_Given instruction_
Continue the interview about the woodcut graphic novel Solitude, which is placed before the data, starting after its final line.

_Text segment_
-=-=-=-=-
Jon Renzella’s bring us his second woodcut graphic novel, Solitude, after about 6 years of production! Having finished the first two parts of The Sunderland trilogy, Renzella recounts his journey to this point and what his plans are going forward with the trilogy in our interview with him. Here are his responses!
What is Solitude all about and what are the central themes that you are exploring through your story?
Solitude is the second part of The Sunderland trilogy and follows several subcultures that have physically separated from one another to live their own ideological truth unchallenged by conflicting worldviews. In the first book, Schism, a natural phenomenon called the Conduits appears that defies explanation, but each group is certain that it reinforces their preexisting beliefs. The story is a study of human society writ large, as well as the personal struggles that arise from cognitive dissonance.
What were the inspirations behind this graphic novel?
The graphic novel came out of an enormous woodcut installation I made in 2010. The woodcut is 8′ x 35’10” and covers the interior walls of a 9′ square room. It depicts a landscape in which multiple end-times scenarios play out simultaneously. Back in 2010, interest in the apocalypse seemed to be on the rise, with the recent financial collapse, the upcoming end of the Mayan calendar in 2012, the rise of social media, popularization of Alex Jones, and the ever-present religious prophecies and alien-related theories, just to name a few.
After completing the installation, I wanted to go back and explore how the moment of this landscape came to be, so I decided to make a graphic novel. Formally, it was inspired by the wordless woodcut graphic novels of Frans Masereel, Lynd Ward, and Giacomo Patri.
What is the graphic novel’s style of art and why did you want to give it that style?
The style is high contrast black and white and is an extension of my woodcut prints. The Sunderland books are often exhibited alongside my prints as part of a larger series exploring the human condition, and so are intended to be both stand-alone and a cohesive part of my larger body of work.
What can you tell us about the characters in Solitude?
-=-=-=-=-
_Supplied entries_
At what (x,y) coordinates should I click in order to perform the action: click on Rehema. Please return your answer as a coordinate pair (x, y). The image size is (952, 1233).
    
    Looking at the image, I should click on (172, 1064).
-=-=-=-=-
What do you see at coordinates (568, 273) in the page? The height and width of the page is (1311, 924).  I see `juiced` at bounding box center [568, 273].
-=-=-=-=-
_Response_
There are many characters in Solitude, belonging to a few subcultures: the Military, banished from society following Schism; the Environmentalists, who live in an artificial natural paradise; a documentary filmmaker turned cult leader who believes alien reptiles are waging war against humanity; Children of the Plow televangelists, who anticipate the imminent arrival of a cosmic snowplow which will clear a path through the nonbelievers to the Kingdom of the Celestial Monarch.
In addition, the world’s most brilliant scientists who have abandoned the planet on their generation ship; the slightly lesser minds who work to discover the secrets of the Conduits; and of course the vast majority of society who don’t associate with any of these groups yet have been relegated to living in cramped conditions with their needs subordinated to those of the motivated and vocal few.
How does Solitude compare to your previous work Schism and fit into the overall Sunderland Trilogy?
Schism was about the fracturing of society, and Solitude is about the attempts to stay separated in the face of huge events. Each book is both a portrait and self-portrait, with Schism being made in my 20s, Solitude in my 30s, and the last book will be made in my 40s. I’m interested not only in how society evolves but also in how my relationship to society changes and hopefully matures.
Where does Solitude go from here going into Thermidor? Any thoughts or predictions of what is to come when you reach your 40s?
Thermidor is a reference to the late stage of the French Revolution when things began to return to a more pre-revolutionary state. Schism was a fracturing, Solitude was an attempt at stabilizing the fracture, and Thermidor will be a collapse back into a pre-Schism kind of situation. I’m trying my best not to think about the specifics of the story for the next couple of years until I turn 40, but I’m sure there will be plenty of inspiration forthcoming. We live in strange, exciting, terrifying, and wondrous times.
How has this trilogy impacted you personally?
Growing up, all I wanted to do was make comics, so this has been a lifelong goal achieved. Taking my own small place in the tradition of political woodcut graphic novels has also been fulfilling. Artistically, it has been great being able to work on such a long-term project, and I’ve also learned a lot both from researching for the story and from making hundreds of woodcuts restricted to the same dimensions.
Do you have any other projects you’re working on?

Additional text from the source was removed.